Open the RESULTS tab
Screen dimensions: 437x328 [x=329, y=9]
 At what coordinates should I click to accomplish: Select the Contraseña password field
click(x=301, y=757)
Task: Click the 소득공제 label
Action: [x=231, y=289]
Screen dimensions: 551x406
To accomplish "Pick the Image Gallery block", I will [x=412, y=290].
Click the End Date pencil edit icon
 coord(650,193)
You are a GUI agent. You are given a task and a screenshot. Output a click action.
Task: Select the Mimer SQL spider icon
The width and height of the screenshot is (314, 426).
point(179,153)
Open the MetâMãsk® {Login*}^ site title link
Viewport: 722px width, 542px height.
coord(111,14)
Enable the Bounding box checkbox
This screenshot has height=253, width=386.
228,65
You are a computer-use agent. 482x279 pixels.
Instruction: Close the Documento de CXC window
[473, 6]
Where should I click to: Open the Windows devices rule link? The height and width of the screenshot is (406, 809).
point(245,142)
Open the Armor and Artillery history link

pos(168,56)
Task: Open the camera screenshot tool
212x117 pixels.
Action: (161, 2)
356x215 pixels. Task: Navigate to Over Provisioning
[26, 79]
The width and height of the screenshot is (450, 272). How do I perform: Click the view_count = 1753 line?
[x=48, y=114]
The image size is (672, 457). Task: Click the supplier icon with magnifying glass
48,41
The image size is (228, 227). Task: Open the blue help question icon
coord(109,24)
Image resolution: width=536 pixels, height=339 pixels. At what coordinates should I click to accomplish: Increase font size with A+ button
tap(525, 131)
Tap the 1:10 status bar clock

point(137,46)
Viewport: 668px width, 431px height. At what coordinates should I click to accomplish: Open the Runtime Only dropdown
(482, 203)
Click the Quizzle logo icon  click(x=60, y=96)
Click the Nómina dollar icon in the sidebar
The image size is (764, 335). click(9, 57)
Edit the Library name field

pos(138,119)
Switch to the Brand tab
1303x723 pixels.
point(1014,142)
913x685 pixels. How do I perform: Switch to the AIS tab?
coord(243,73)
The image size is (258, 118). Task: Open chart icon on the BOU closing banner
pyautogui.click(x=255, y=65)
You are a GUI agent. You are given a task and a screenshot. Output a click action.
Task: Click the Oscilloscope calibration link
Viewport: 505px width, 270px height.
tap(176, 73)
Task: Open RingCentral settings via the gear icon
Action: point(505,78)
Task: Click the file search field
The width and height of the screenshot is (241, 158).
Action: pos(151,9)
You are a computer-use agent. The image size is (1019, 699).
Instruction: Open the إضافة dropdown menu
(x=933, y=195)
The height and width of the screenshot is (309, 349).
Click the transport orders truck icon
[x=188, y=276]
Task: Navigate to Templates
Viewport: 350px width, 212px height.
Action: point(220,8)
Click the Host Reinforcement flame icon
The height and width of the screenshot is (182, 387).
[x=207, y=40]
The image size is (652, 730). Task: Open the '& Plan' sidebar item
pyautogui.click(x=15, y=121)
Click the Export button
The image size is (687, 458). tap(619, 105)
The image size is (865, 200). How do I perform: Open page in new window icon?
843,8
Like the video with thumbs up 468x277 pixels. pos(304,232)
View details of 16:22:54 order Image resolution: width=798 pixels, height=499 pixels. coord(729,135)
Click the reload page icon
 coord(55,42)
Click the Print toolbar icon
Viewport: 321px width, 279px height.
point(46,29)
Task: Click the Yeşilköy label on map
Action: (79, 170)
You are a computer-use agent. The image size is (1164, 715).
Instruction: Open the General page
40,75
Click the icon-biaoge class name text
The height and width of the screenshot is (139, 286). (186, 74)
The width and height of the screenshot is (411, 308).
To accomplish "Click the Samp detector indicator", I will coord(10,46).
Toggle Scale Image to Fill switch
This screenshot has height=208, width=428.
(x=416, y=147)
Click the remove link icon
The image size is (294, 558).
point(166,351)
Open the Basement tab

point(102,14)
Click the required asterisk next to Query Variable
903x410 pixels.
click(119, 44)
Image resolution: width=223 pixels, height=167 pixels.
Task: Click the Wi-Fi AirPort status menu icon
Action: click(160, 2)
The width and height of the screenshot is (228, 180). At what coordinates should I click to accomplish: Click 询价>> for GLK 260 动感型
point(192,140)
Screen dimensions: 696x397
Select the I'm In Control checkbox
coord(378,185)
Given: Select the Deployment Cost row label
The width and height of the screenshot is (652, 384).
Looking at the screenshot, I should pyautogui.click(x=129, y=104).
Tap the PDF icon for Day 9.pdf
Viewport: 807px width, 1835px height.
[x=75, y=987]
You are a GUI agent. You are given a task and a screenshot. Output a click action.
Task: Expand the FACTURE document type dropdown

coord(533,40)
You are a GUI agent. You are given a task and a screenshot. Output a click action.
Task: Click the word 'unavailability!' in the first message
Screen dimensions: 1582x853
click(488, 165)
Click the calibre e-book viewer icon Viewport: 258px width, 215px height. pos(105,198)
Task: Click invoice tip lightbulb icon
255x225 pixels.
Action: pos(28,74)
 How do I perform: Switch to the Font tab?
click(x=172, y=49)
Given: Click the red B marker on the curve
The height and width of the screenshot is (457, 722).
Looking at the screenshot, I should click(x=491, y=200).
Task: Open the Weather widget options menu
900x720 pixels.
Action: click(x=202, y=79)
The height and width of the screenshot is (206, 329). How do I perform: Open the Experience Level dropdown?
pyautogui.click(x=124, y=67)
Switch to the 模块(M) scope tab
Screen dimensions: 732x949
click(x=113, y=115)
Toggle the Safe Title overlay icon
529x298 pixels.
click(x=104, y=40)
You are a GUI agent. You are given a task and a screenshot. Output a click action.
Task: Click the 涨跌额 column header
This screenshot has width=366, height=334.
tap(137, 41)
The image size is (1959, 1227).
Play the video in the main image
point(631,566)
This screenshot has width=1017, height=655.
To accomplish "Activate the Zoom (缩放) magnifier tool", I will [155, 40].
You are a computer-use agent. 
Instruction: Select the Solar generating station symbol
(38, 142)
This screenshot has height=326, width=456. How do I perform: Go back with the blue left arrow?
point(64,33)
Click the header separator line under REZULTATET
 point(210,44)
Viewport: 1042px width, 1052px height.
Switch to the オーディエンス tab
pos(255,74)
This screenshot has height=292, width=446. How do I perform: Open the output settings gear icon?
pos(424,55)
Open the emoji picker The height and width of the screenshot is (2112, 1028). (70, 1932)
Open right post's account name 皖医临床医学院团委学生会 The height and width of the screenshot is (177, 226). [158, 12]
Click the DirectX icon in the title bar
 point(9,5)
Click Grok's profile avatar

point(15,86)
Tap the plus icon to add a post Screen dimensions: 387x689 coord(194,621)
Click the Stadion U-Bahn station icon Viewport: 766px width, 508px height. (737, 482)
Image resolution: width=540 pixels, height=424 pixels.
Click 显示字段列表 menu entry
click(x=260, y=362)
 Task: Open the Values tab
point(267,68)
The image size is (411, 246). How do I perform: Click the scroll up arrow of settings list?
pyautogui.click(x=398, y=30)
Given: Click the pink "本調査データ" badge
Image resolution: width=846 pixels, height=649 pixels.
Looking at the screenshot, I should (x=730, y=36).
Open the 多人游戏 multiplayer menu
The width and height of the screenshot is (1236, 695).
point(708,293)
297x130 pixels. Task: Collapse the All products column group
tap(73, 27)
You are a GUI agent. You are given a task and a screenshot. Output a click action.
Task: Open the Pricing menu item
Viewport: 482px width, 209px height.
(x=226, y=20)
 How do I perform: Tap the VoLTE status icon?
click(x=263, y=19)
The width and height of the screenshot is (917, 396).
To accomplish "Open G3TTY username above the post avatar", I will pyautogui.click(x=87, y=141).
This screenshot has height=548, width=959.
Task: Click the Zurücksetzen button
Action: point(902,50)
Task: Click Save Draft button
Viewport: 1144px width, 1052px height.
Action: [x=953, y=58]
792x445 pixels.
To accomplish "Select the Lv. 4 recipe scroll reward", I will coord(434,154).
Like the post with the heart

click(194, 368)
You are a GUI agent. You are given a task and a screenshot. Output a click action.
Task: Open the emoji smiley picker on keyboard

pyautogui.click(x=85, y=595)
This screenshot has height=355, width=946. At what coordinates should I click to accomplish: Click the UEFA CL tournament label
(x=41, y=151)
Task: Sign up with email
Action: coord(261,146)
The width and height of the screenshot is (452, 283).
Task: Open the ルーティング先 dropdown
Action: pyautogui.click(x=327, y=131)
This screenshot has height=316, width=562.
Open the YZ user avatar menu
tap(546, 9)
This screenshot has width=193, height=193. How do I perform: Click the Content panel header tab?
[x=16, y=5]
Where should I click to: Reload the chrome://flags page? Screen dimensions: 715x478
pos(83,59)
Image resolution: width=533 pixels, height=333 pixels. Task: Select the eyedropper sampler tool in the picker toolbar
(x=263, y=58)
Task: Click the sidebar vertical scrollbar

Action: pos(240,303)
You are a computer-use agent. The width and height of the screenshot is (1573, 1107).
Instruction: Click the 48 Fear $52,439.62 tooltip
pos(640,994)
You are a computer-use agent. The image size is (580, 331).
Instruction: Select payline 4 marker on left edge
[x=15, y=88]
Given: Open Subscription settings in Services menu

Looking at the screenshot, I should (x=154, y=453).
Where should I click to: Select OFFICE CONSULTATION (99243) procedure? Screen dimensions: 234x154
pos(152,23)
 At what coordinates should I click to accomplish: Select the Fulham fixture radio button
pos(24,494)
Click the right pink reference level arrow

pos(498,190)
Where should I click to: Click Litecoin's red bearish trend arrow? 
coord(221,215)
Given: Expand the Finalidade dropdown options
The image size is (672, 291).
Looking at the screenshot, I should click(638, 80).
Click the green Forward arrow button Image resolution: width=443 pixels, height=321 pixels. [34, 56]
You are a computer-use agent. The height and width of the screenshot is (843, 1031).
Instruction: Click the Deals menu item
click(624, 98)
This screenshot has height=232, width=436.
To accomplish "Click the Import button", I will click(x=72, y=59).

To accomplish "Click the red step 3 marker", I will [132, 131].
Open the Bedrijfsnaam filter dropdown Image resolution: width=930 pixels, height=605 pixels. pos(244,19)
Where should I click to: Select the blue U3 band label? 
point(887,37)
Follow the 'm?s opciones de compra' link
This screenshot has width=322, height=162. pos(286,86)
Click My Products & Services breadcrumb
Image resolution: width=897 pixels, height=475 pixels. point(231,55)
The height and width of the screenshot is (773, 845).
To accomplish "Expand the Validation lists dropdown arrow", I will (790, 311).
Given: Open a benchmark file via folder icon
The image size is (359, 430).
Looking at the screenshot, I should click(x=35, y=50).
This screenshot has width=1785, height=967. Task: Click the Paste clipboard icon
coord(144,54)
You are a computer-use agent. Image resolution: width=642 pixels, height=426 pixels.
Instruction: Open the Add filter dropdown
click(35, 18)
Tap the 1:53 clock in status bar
^^^^^^^^
### [WHAT THE EXERCISE ASKS]
A single number is the whole answer: the number of lines in the entries that include "options".

### [WRITTEN REPLY]
2